> _Fragmento_:

══════════════════════════════

Smialek había llegado a Baltimore convencido de que los vínculos que de manera natural se habían formado con la unidad de homicidios habían causado que la oficina del forense sacrificara parte de su estatus como agencia independiente. Los inspectores, en particular los procedentes de la ciudad, tenían demasiada influencia en las decisiones sobre la causa y forma de la muerte, demasiado peso en la decisión de si la muerte se declaraba un asesinato o se atribuía a causas naturales.

══════════════════════════════

> _Registros de datos_:
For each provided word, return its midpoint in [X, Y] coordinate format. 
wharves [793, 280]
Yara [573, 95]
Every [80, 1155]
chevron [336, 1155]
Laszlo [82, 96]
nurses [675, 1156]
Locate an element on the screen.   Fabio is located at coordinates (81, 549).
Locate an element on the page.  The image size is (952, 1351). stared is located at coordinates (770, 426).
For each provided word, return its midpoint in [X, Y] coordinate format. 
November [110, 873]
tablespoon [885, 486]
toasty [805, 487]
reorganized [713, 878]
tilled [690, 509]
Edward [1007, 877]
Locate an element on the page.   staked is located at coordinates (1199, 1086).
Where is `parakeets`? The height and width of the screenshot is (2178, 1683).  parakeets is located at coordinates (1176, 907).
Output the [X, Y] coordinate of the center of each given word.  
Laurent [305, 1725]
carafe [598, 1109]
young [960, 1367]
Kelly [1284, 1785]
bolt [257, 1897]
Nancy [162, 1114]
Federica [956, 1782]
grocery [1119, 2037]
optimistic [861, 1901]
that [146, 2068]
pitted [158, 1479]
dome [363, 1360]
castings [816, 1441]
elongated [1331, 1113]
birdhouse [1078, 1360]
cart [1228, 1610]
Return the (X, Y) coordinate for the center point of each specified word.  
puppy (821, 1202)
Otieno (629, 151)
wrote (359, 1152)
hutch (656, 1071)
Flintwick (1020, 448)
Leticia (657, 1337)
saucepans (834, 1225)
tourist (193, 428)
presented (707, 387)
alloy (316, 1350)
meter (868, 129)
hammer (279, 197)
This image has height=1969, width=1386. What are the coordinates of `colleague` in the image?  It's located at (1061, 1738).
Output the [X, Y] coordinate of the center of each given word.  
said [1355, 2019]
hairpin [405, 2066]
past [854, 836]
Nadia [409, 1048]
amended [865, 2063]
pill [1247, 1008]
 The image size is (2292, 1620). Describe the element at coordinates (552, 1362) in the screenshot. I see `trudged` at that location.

══════════════════════════════

> _En qué trabajar_:
1 > Según el fragmento, ¿con qué unidad se habían formado vínculos de manera natural?
2 > Transcribe del fragmento todo lo que va desde "Smialek había llegado" hasta "a causas naturales.".

> _Respuestas_:
1 > Con la unidad de homicidios.

2 >
Smialek había llegado a Baltimore convencido de que los vínculos que de manera natural se habían formado con la unidad de homicidios habían causado que la oficina del forense sacrificara parte de su estatus como agencia independiente. Los inspectores, en particular los procedentes de la ciudad, tenían demasiada influencia en las decisiones sobre la causa y forma de la muerte, demasiado peso en la decisión de si la muerte se declaraba un asesinato o se atribuía a causas naturales.